Un film typiquement bergmanien que ce Persona. Oeuvre remarquable que le cinéaste suédois aurait commencé à imaginé lorsqu'il était sur son lit d'hôpital, en raison d'une pneumonie. Bergman va, avec cette oeuvre, nous plonger dans les tréfonds de l'âme, nous parler de l'être humain à travers deux femmes, de la jalousie qu'il va pouvoir naître. Plongeons joyeusement dans le psychisme humain à travers ce Persona.
L'oeuvre s'ouvre de manière assez étrange. Une introduction assez remarquable. Une lampe s'allume, le spectateur est plongé dans un projecteur. Des images défilent: une mygale, une main clouée, un mouton égorgé,... Différentes images jusqu'à ce qu'on arrive sur le personnage d'Elisabeth. Invitation faite par Bergman de nous projeter dans l'histoire? Le fait de nous placer dans le projecteur ne nous laisserait-il pas penser qu'on va nous-même être un pion important de l'oeuvre? Un acteur à part entière? Persona s'adresse à nous via cette manière.
Pour Bergman, il semble également clair que l'être humain possède deux types de personnalité. Celle qu'on montre et celle qu'on est réellement. Chaque homme ou femme possède ainsi un masque (tiens tiens, une des significations de Persona) qu'il montre lorsqu'il est en société mais qui tombe une fois qu'on retombe dans un domaine plus privé. Bergman fait clairement référence à Jung. Ce dernier évoquait également les masques sociaux que possèdent l'être humain.
L'oeuvre, c'est aussi la relation entre deux personnages: Elizabeth et Alma. Elizabeth s'arrête brusquement de parler lors d'une représentation théâtrale. Son masque tombe (Persona signifie aussi un masque d'acteur). Elizabeth semble être devenue totalement insensible. Elle ne semble avoir des sensations que lorsqu'elle regarde la télé, fenêtre ouverte sur la réalité. Elle y voit la souffrance du monde (un homme qui s'immole, un enfant juif menacé par des Allemands en armes). Quelles sont les raisons de son silence? Pourquoi? C'est ce que Alma va tenter de découvrir. Elle va accompagner la guérison de l'actrice dans une maison reculée, au bord de la mer. Mais les choses vont se corser. Qui est réellement malade? Qui a besoin d'aide? Elizabeth va restée murée dans son silence. Alma va se dévoiler. L'infirmière va devenir la soignante. Elle va se confier. Les rôles s'en trouvent inversés. Le masque d'Alma tombe. Alma aime Elizabeth. Un amour platonique certes mais il est bien présent. Avec Persona, on se trouve également souvent à la frontière entre réalité et fiction (on peut rappeler alors la séquence de la télévision où l'image de la TV prend tout l'écran). Entre la réalité et le rêve aussi. Cela nous rappelle Lynch. L'oeuvre de Bergman est complexe et nécessite plusieurs visions pour en comprendre tous les détails. C'est un film riche, sans aucun doute.

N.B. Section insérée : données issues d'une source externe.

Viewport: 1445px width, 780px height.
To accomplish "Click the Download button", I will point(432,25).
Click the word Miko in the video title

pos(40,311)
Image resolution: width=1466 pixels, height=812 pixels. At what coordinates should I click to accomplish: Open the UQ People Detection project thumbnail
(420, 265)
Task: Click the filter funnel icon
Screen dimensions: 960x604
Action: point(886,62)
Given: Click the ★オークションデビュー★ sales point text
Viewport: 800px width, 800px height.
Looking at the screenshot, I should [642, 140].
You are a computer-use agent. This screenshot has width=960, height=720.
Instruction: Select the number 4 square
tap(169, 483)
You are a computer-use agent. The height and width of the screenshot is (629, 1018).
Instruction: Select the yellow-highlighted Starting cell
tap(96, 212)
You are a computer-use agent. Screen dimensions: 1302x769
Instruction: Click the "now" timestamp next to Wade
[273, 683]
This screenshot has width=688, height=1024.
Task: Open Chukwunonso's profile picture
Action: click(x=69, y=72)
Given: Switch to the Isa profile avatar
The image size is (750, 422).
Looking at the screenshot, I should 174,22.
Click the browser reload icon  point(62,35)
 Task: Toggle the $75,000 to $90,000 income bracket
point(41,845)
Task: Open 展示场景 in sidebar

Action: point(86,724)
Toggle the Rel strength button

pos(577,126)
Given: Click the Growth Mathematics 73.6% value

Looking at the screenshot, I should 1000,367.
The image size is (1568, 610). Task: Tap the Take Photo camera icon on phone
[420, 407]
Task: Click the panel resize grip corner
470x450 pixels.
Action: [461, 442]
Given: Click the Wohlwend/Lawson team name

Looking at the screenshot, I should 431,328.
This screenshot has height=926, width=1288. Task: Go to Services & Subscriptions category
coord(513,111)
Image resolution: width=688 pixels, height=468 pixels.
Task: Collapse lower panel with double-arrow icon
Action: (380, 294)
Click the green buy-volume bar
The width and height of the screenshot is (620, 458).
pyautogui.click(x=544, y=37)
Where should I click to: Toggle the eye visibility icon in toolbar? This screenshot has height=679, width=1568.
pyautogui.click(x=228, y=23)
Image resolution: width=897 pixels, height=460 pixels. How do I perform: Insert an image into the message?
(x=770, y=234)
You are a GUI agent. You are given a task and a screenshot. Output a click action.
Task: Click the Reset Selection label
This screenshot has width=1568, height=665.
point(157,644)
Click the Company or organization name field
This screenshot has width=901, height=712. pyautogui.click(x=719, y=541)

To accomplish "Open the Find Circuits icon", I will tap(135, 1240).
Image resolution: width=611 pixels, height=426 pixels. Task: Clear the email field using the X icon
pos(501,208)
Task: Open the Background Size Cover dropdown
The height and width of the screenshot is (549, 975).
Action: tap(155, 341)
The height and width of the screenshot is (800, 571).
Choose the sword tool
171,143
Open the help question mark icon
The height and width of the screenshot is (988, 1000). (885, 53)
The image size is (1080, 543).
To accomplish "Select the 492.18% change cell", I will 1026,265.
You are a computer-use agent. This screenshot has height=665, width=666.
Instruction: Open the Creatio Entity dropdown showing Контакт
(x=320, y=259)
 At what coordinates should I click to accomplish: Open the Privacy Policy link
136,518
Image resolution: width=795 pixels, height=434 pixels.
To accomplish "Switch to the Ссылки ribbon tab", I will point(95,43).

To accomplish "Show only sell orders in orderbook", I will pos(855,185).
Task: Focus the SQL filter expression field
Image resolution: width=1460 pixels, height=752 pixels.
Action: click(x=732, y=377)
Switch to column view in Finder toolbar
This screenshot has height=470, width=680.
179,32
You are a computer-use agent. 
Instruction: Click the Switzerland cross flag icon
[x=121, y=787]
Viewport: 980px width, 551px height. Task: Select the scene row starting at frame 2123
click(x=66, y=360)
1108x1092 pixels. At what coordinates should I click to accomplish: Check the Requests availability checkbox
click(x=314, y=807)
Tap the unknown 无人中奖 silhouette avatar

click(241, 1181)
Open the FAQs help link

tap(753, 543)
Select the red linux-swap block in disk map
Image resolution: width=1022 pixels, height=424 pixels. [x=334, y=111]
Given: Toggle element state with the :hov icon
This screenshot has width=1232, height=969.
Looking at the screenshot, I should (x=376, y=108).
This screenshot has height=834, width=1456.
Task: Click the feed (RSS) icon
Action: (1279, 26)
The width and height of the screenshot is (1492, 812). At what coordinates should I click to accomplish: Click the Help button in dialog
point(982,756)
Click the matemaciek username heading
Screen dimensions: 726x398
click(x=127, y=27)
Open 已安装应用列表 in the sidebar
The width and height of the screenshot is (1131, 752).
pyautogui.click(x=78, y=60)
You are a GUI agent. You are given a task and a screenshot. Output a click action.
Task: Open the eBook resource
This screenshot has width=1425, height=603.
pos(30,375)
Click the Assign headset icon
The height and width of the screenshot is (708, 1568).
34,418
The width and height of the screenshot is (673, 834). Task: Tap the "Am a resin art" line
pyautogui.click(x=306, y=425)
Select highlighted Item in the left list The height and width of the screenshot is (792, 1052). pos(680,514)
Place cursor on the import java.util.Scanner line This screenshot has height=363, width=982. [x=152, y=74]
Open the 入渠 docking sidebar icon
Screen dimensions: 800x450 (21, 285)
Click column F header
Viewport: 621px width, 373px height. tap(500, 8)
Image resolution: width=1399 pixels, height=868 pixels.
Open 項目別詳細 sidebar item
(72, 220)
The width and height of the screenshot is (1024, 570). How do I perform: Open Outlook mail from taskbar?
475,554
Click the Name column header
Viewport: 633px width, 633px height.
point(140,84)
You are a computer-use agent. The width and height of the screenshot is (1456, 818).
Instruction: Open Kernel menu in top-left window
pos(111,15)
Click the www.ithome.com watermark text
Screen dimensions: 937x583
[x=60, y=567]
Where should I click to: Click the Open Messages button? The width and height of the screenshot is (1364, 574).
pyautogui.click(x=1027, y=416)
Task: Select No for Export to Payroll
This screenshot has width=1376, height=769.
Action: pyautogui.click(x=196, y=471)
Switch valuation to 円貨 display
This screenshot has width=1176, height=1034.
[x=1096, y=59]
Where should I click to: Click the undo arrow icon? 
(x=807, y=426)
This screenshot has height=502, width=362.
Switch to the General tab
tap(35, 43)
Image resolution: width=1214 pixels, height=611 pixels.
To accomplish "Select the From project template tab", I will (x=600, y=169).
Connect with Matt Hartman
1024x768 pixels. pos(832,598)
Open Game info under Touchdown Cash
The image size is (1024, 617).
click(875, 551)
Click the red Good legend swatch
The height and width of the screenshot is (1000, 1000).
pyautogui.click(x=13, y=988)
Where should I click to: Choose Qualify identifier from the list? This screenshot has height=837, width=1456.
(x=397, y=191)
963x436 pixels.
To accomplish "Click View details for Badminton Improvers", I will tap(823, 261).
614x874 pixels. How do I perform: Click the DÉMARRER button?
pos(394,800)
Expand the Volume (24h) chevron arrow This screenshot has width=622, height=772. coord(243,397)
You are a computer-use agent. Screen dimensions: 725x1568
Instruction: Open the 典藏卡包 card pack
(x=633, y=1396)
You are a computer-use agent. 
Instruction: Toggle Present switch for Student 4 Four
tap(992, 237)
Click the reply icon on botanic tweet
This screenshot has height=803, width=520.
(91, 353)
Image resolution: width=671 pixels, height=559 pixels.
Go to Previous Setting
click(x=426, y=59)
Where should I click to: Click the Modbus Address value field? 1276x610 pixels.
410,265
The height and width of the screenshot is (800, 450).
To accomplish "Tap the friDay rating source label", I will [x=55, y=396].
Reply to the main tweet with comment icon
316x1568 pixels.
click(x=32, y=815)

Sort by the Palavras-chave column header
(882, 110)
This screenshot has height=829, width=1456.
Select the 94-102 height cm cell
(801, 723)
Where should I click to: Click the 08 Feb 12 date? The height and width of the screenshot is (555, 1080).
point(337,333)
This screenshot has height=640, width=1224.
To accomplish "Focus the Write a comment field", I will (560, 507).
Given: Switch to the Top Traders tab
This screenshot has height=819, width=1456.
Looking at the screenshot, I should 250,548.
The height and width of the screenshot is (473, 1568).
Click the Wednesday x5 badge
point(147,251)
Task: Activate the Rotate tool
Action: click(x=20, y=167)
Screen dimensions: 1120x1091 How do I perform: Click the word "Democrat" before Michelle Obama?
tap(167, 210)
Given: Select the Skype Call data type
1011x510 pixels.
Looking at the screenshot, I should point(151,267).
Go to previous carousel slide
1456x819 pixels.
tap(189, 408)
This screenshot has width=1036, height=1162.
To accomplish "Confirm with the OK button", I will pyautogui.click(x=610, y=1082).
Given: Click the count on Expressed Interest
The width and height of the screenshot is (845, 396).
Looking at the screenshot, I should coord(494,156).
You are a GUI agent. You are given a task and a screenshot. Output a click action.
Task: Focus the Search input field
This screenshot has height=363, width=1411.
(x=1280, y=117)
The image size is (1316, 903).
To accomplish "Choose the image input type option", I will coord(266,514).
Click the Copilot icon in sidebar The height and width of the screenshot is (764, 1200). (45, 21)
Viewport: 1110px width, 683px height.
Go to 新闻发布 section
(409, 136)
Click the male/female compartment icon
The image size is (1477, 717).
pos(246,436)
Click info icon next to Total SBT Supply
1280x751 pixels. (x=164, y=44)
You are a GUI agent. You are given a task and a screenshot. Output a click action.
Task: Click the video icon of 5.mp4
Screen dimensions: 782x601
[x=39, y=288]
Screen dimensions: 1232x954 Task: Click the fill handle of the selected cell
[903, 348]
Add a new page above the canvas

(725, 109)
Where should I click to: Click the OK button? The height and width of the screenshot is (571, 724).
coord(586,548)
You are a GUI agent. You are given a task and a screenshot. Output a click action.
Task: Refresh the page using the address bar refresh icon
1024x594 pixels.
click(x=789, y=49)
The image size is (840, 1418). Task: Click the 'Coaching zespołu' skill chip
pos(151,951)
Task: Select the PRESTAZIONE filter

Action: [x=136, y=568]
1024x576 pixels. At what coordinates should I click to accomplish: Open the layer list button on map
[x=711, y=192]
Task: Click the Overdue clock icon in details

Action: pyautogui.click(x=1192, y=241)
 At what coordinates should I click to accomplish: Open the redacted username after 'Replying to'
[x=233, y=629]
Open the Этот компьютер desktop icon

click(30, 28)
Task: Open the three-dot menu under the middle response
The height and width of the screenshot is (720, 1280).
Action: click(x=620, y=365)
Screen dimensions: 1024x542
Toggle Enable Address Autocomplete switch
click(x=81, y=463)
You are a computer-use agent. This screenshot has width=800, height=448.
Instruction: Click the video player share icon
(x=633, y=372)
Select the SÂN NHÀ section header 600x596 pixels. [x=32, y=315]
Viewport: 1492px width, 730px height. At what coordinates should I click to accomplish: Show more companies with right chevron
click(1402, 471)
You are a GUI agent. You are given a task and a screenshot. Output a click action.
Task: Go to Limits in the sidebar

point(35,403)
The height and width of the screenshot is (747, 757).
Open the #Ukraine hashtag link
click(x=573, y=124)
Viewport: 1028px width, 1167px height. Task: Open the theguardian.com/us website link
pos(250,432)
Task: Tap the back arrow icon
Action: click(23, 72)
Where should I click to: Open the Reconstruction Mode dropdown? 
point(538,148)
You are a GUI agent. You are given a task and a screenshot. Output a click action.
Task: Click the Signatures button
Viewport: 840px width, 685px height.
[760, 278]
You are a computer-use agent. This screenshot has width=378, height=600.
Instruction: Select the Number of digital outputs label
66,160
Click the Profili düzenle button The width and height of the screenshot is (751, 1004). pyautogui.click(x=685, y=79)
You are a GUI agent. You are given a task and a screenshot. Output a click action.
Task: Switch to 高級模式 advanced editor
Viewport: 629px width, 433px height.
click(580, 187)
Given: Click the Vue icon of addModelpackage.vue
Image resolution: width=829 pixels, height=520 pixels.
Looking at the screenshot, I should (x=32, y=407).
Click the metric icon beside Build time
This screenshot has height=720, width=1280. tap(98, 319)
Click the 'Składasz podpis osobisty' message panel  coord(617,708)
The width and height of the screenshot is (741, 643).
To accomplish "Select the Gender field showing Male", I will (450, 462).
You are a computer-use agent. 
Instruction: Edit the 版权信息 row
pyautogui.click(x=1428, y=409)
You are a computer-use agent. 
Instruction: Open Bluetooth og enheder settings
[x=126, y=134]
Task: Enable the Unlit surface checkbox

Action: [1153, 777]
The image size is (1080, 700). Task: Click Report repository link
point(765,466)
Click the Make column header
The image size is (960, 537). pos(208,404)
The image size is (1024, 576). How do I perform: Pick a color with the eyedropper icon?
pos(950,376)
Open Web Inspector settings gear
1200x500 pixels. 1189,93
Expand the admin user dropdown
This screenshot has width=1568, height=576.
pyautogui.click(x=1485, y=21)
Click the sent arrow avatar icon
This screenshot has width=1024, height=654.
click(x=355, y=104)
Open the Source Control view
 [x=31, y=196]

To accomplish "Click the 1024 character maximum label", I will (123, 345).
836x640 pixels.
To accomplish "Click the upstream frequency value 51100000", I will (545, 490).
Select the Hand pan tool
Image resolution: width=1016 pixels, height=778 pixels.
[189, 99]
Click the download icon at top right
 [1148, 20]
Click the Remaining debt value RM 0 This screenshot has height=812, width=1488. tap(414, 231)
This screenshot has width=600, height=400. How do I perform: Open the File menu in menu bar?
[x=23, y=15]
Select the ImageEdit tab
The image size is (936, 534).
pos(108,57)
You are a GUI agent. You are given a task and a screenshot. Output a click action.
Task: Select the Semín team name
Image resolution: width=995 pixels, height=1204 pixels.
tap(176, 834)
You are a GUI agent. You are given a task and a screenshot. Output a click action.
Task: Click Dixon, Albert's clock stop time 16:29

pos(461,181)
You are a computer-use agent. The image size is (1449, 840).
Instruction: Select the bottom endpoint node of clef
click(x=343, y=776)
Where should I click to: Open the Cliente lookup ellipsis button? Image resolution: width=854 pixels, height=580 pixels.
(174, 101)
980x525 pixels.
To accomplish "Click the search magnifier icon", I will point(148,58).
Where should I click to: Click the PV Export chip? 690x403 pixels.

Si sur le fond, l'oeuvre est remarquable, la forme n'en est pas moins aussi éblouissante. Persona est d'un noir et blanc somptueux. Bergman fait également preuve d'un incroyable talent pour la mise en scène, repoussant les limites de ce que le septième art a déjà pu faire. Il utilise pour cela de faux raccords et des zooms, réalise des expérimentations sonores ou encore visuelles. La bande son est incroyable et participe également à ce que le spectateur soit perdu.
Bergman réalise ici un chef-d'oeuvre. Il s'agira également d'une renaissance pour le cinéaste qui n'était pas au mieux artistiquement parlant à l'époque. Persona est une oeuvre inoubliable et fantastique.